[Arbeitsanweisungen]
• 1. Übersetze diesen Satz aus dem Blogbeitrag über Prävention ins Englische: „Seit vielen Jahren stagnieren die Ausgaben für die Prävention in Deutschland bei ca. 4 % der gesamten Gesundheitsausgaben.“
• 2. Gib aus dem Blogbeitrag über Prävention den Abschnitt wortgetreu aus, beginnend bei „Ein neues Blog.“ und endend bei „Diskussionsstoff zum Kommentieren.“.
• 3. Beantworte diese Fragen zum Blogbeitrag über Prävention:
(a) Welchen Namen trägt das Blog?
(b) Was bereitet die Bundesregierung derzeit vor?
(c) Bei welchem Anteil der gesamten Gesundheitsausgaben stagnieren die Ausgaben für Prävention in Deutschland seit vielen Jahren?

[Auszug der Seite]
════════════════════

Ein neues Blog. Oder ein neuer Blog. Beides geht übrigens. Der Name „Gesundheits-Check” lässt ahnen, worauf das Ganze hinauslaufen soll. Es geht darum, die eine oder andere Zeitungsmeldung, Statistik oder althergebrachte Binsenweisheit zum Thema Gesundheit einmal kritisch zu hinterfragen. Endgültige Antworten werden nicht versprochen, göttliche Einsichten gibt es auch hier nicht. Aber hoffentlich reichlich Diskussionsstoff zum Kommentieren.
Anfangen will ich mit einer Binsenweisheit, nämlich der gängigen These, dass Vorbeugen nicht nur besser ist als Heilen, sondern auch Geld spart. Derzeit bereitet unsere Bundesregierung eine „Präventionsstrategie” vor. In der Begründungslyrik geht es auch darum, dass man sonst die durch die Alterung der Gesellschaft steigenden Gesundheitsausgaben nicht mehr bezahlen kann. Bisher war das wohl kein Problem. Seit vielen Jahren stagnieren die Ausgaben für die Prävention in Deutschland bei ca. 4 % der gesamten Gesundheitsausgaben. Mehr Prävention soll jetzt also den befürchteten demografiebedingten Anstieg der Gesundheitsausgaben bremsen, also Geld sparen.

════════════════════

[Bereitgestelltes Material]
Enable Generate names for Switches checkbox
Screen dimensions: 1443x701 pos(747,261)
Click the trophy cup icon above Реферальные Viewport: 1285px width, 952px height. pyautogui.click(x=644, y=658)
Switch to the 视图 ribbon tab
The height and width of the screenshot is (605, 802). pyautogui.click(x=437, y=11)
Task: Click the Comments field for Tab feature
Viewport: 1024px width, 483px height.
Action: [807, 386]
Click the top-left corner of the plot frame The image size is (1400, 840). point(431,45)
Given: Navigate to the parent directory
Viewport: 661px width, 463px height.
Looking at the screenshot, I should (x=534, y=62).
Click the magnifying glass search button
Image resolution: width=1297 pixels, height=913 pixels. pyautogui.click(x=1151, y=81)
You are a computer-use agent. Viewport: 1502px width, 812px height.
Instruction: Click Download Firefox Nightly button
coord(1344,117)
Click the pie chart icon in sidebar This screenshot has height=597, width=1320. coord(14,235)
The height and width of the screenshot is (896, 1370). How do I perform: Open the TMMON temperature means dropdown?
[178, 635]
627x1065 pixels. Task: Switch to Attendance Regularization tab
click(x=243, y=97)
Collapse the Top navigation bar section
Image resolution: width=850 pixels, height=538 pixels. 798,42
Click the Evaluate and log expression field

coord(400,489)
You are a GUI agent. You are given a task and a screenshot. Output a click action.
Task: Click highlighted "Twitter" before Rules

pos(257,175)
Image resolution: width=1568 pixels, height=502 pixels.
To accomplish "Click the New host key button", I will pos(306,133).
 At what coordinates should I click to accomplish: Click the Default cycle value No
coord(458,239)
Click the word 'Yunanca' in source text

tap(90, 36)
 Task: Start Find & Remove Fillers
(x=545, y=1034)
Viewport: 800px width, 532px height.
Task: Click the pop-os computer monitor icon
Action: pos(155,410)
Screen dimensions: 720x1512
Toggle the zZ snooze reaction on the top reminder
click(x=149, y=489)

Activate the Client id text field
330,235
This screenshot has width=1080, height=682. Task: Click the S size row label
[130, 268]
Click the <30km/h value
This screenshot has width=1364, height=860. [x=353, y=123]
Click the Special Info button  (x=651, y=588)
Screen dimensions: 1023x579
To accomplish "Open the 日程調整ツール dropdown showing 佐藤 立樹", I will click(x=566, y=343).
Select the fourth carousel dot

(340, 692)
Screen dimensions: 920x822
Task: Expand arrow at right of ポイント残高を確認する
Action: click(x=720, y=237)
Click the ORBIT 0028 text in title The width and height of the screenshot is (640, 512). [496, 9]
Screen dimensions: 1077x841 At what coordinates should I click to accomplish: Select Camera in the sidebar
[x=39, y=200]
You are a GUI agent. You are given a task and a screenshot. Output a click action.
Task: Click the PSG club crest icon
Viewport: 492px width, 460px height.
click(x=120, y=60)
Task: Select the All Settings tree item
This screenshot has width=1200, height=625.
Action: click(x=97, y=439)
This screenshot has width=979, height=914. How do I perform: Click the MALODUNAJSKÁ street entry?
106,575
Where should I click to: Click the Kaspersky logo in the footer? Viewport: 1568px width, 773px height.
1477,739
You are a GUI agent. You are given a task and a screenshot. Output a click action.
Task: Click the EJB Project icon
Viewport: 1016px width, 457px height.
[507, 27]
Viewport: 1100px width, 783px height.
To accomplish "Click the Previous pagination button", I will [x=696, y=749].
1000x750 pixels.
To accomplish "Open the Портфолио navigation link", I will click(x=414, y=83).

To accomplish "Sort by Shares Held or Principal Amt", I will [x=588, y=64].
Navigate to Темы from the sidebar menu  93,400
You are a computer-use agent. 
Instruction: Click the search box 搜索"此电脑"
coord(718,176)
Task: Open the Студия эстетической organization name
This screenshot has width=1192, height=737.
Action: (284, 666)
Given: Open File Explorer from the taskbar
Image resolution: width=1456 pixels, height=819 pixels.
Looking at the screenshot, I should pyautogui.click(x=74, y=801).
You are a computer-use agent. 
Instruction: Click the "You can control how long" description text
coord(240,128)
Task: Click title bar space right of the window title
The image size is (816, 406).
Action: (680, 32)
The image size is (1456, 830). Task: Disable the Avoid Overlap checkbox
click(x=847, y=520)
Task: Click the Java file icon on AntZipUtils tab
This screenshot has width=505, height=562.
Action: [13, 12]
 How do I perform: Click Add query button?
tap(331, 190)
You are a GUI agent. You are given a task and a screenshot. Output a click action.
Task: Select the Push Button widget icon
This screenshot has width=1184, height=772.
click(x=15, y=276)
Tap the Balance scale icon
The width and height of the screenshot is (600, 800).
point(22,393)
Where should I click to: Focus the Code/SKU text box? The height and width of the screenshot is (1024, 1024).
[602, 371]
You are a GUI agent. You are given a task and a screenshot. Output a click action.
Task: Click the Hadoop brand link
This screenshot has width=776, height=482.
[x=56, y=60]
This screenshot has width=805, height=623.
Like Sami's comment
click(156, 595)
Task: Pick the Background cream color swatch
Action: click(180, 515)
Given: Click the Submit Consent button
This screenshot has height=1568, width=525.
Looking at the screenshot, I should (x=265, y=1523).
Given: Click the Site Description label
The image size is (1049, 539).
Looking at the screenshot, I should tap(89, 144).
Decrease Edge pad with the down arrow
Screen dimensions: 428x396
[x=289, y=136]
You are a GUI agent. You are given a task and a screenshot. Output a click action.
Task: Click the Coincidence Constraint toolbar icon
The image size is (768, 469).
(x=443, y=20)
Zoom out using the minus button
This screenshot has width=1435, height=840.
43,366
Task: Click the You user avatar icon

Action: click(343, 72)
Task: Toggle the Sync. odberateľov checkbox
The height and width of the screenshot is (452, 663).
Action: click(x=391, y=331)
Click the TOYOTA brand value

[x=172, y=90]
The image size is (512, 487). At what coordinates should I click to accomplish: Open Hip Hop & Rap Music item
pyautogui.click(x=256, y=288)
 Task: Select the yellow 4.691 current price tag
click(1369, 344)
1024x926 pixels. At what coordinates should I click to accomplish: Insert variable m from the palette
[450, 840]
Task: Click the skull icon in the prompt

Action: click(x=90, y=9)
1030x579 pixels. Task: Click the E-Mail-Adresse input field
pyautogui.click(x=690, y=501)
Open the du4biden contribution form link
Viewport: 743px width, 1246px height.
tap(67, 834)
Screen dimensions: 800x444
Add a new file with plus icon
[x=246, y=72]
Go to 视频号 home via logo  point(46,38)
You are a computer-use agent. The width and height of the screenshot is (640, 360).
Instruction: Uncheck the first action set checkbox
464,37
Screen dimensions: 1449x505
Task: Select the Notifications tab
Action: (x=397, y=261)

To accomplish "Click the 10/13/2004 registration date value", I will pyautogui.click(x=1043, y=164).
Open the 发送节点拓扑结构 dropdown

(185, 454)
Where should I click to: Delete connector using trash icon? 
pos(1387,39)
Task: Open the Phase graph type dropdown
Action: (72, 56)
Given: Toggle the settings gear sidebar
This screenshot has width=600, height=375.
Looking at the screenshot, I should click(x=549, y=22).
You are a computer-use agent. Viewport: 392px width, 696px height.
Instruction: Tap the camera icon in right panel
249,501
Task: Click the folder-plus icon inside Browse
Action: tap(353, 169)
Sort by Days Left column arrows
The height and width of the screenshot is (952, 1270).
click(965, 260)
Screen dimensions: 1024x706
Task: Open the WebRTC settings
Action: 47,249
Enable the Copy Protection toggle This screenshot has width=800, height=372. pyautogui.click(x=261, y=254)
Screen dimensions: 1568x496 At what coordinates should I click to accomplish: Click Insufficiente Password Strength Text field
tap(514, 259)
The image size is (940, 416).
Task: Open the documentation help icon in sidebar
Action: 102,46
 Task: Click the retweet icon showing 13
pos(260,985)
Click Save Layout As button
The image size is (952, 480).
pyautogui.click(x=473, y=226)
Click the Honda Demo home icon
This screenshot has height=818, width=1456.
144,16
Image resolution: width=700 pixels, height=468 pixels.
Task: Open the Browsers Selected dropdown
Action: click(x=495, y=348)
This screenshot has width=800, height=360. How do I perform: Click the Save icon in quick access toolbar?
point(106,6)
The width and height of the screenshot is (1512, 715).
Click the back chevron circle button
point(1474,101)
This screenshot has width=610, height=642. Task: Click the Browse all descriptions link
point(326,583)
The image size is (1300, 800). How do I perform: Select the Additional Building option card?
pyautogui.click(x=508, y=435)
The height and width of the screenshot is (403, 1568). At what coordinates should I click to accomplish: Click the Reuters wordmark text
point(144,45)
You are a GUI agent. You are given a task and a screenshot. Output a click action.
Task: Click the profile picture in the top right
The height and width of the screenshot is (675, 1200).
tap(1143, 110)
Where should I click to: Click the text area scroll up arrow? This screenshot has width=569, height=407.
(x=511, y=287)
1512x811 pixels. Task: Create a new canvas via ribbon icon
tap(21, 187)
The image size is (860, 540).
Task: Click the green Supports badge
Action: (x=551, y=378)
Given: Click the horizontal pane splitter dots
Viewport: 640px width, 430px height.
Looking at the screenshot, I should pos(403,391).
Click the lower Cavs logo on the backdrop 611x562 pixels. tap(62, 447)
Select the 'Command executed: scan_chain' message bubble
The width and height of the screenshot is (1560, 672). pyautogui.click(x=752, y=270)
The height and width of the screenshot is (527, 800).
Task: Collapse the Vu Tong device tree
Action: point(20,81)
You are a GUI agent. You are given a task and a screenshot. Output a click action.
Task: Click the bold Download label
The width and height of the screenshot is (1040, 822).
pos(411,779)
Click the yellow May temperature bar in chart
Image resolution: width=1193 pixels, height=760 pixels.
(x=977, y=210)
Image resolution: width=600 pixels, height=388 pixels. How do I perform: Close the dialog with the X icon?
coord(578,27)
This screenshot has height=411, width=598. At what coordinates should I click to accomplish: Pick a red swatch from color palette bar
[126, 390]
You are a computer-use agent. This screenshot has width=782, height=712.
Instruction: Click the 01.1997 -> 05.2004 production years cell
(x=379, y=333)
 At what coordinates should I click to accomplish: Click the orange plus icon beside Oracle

════════════════════

[Lösungen je Aufgabe]
• 1. For many years, spending on prevention in Germany has stagnated at about 4% of total health expenditure.

• 2.
Ein neues Blog. Oder ein neuer Blog. Beides geht übrigens. Der Name „Gesundheits-Check” lässt ahnen, worauf das Ganze hinauslaufen soll. Es geht darum, die eine oder andere Zeitungsmeldung, Statistik oder althergebrachte Binsenweisheit zum Thema Gesundheit einmal kritisch zu hinterfragen. Endgültige Antworten werden nicht versprochen, göttliche Einsichten gibt es auch hier nicht. Aber hoffentlich reichlich Diskussionsstoff zum Kommentieren.

• 3.
(a) „Gesundheits-Check“
(b) Eine „Präventionsstrategie“
(c) Bei ca. 4 %